- [EXTRACT PROVIDED]

LiveKitVoice AgentSpeech-to-TextLLMText-to-SpeechPython

Building a Simple Real-Time Voice Agent with LiveKit

A hands-on walkthrough of building a real-time voice agent with LiveKit, wiring up the full STT to LLM to TTS loop so you can have back-and-forth voice conversations.

·2 min read

In a previous post, I covered how real-time voice agents work: the architecture, the pipeline, and where latency comes from at each stage. This post is the practical follow-up: actually building and running one.

The goal is simple: a voice agent you can talk to. It listens to your speech, transcribes it, sends it to an LLM, and speaks the response back. The full STT → LLM → TTS loop, end to end. By the end, you'll have something running locally that you can experiment with.

Real-Time Voice Agent Demo

You can find the full source on GitHub at gokuljs/Livekit-Voice-agent. Clone it and follow along.

Before You Start

If you haven't spent time in the LiveKit docs yet, it's worth doing before diving into the code. The platform has a lot more surface area than what this post covers, and reading through it will give you a much better mental model of what's possible: rooms, participants, tracks, agent workers, SIP integration. You'll come back to these pages often.

Architecture

Architecture diagram: STT to LLM to TTS pipeline

Diving Into the Code

I'll let the code speak for itself here. You'll be surprised how little it takes to get something running.

async def entrypoint(ctx: JobContext):
    await ctx.connect(auto_subscribe=AutoSubscribe.AUDIO_ONLY)
    await ctx.wait_for_participant()

- [THE DATA]
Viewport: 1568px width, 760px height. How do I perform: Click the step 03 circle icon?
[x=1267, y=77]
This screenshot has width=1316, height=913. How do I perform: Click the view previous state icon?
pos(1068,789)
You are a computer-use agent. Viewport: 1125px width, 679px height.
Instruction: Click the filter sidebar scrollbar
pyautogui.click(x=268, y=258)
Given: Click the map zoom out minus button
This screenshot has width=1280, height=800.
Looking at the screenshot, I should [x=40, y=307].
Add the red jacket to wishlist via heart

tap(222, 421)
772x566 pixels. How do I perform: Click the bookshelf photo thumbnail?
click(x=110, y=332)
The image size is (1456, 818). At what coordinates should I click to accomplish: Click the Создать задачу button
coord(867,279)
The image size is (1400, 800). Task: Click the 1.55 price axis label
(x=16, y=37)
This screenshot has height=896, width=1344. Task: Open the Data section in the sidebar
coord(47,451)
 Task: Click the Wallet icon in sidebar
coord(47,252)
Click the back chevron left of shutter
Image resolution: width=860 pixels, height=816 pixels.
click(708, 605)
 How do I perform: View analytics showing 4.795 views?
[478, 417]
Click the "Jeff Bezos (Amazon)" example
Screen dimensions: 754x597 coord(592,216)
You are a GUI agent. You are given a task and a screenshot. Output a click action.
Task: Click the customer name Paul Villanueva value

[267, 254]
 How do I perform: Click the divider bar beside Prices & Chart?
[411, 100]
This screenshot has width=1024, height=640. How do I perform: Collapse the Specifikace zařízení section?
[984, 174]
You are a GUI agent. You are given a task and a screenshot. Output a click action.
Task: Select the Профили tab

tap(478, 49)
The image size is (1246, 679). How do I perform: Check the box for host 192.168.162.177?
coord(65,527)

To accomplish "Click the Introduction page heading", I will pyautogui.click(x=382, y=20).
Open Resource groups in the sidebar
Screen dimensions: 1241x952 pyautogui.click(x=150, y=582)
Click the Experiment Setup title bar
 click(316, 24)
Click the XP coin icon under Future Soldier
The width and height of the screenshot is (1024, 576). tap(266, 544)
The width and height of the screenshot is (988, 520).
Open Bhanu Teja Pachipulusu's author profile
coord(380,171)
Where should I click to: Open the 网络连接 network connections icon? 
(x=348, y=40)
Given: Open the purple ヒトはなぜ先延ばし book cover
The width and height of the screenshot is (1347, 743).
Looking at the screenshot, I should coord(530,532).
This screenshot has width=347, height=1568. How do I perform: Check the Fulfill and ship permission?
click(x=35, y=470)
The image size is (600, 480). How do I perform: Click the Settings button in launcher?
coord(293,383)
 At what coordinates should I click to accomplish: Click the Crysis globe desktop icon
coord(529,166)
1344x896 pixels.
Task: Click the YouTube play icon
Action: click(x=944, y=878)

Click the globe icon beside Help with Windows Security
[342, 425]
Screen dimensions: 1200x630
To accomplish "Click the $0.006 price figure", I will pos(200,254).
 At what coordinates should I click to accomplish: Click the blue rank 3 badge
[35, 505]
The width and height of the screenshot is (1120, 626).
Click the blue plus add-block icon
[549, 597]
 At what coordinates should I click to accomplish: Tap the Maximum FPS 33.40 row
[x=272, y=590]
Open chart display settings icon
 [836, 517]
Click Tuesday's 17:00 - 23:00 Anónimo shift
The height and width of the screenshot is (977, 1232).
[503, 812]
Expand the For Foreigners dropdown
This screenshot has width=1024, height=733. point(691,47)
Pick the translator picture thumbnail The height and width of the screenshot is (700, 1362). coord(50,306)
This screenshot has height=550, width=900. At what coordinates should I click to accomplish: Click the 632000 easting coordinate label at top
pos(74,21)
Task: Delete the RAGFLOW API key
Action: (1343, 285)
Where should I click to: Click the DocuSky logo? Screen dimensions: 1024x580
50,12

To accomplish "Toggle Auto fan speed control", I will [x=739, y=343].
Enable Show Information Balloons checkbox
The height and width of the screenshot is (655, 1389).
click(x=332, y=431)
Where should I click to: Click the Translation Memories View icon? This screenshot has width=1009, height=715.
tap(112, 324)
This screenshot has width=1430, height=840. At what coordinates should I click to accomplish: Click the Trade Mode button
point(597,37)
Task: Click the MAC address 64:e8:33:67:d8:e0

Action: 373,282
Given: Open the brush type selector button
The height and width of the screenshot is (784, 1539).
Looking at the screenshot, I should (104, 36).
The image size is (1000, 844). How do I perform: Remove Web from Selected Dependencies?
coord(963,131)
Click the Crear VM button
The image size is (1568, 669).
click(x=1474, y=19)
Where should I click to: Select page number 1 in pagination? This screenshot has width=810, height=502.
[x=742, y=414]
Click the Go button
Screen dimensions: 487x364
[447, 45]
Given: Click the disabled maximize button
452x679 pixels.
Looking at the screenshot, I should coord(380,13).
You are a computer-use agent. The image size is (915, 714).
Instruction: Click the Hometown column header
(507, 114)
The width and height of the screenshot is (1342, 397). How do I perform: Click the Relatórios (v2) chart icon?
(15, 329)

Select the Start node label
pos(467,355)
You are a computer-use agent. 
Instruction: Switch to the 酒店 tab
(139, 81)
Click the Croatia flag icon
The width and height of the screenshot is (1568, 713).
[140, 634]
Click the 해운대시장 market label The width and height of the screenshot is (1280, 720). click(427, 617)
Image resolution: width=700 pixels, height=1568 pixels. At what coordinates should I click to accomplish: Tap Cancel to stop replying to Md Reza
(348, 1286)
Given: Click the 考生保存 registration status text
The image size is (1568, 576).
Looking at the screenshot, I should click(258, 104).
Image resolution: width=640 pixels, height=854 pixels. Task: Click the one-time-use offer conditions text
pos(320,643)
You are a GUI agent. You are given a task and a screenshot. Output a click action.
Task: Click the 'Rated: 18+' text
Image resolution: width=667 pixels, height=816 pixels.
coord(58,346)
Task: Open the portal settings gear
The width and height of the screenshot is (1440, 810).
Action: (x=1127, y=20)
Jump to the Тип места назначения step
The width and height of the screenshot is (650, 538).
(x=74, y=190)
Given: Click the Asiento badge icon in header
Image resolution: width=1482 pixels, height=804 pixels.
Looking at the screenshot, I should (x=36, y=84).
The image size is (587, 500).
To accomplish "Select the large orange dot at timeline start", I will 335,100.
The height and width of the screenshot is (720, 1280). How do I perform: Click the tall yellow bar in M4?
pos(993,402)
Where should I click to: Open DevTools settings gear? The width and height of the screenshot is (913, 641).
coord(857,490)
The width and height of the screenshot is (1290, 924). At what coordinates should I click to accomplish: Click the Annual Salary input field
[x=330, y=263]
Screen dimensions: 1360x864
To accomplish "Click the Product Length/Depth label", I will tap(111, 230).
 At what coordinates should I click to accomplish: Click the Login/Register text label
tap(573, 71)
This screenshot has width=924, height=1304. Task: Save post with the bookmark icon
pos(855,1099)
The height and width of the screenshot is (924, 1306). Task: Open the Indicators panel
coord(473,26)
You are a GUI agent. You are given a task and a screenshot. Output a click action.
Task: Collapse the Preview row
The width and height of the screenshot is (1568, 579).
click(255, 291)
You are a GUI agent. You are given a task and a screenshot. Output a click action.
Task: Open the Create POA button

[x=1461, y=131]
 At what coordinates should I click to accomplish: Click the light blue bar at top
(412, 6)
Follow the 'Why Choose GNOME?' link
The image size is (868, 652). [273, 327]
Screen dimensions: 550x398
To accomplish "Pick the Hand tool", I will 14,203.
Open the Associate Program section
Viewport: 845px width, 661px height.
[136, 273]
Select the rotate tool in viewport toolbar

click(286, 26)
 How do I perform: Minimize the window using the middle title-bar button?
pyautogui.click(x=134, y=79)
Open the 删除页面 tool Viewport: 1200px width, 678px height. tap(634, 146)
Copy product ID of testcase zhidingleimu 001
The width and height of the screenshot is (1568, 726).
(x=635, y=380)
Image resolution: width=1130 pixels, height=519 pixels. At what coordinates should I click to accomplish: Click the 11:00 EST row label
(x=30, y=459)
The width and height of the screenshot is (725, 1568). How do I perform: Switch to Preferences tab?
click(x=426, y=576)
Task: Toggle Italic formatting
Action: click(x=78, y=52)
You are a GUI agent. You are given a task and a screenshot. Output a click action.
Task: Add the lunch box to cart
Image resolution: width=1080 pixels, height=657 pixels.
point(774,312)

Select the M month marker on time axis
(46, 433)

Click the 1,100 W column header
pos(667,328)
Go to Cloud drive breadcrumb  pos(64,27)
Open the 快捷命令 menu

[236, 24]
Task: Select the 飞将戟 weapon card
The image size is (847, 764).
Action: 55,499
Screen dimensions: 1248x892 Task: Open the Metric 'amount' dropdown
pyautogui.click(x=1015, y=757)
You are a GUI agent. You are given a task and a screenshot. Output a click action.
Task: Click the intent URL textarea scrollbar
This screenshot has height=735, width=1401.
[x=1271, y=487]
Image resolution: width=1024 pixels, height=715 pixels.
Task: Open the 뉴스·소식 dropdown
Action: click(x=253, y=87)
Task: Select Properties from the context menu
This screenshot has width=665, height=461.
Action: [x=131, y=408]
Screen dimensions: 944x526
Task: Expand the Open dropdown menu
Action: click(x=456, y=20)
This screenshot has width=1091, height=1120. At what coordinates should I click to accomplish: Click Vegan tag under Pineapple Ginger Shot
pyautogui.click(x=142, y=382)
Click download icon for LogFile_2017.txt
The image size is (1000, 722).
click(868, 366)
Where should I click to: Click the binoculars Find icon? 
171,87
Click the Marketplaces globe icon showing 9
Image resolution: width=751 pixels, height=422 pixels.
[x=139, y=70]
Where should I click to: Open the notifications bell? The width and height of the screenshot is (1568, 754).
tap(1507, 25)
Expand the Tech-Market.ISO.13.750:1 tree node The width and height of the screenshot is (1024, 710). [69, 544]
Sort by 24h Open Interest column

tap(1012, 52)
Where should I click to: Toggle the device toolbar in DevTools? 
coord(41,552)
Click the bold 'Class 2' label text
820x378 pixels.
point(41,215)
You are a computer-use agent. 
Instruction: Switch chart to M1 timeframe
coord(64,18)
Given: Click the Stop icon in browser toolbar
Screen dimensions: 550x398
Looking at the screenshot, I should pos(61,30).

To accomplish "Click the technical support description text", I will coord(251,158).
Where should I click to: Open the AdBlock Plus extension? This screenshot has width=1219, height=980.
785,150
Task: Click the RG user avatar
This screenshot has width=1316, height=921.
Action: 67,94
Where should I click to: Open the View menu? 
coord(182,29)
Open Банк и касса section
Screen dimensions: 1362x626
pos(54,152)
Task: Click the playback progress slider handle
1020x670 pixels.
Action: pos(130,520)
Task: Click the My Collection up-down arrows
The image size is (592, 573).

- [LIST OF TASKS]
**a.** Answer these questions about the LiveKit voice agent post, which comes before the data:
(i) Where does the post say the full source can be found?
(ii) What did the author's previous post cover?
(iii) What value is given for auto_subscribe in the call to ctx.connect?
**b.** Carry on with the LiveKit voice agent post, which comes before the data. Start right after its last line of code.

- [EXERCISE RESULTS]
**a.**
(i) On GitHub at gokuljs/Livekit-Voice-agent.
(ii) How real-time voice agents work: the architecture, the pipeline, and where latency comes from at each stage.
(iii) AutoSubscribe.AUDIO_ONLY.

**b.**
    rime_tts = rime.TTS(model=RIME_MODEL, speaker=RIME_SPEAKER)
    session = AgentSession(
        stt=openai.STT(model=OPENAI_TRANSCRIPT_MODEL),
        llm=openai.LLM(model=OPENAI_MODEL),
        tts=rime_tts,
        vad=ctx.proc.userdata["vad"],
        turn_detection=MultilingualModel(),
    )

    await session.start(
        room=ctx.room,
        agent=VoiceAssistant(),
        room_input_options=RoomInputOptions(
            noise_cancellation=noise_cancellation.BVC()
        ),
    )
    await session.say(INTRO_PHRASE)

That's the entire entrypoint. You initialize your STT, LLM, and TTS, pass them into AgentSession, and start it. LiveKit wires the pipeline together for you. The agent connects to the room, waits for a participant, and greets them. That's all it takes to get a working voice agent off the ground.

Once it's running, the real challenges show up: chipping away at latency, building observability on top of what LiveKit provides, and thinking carefully about how you design your agent for the use case you're targeting. Getting started is the easy part.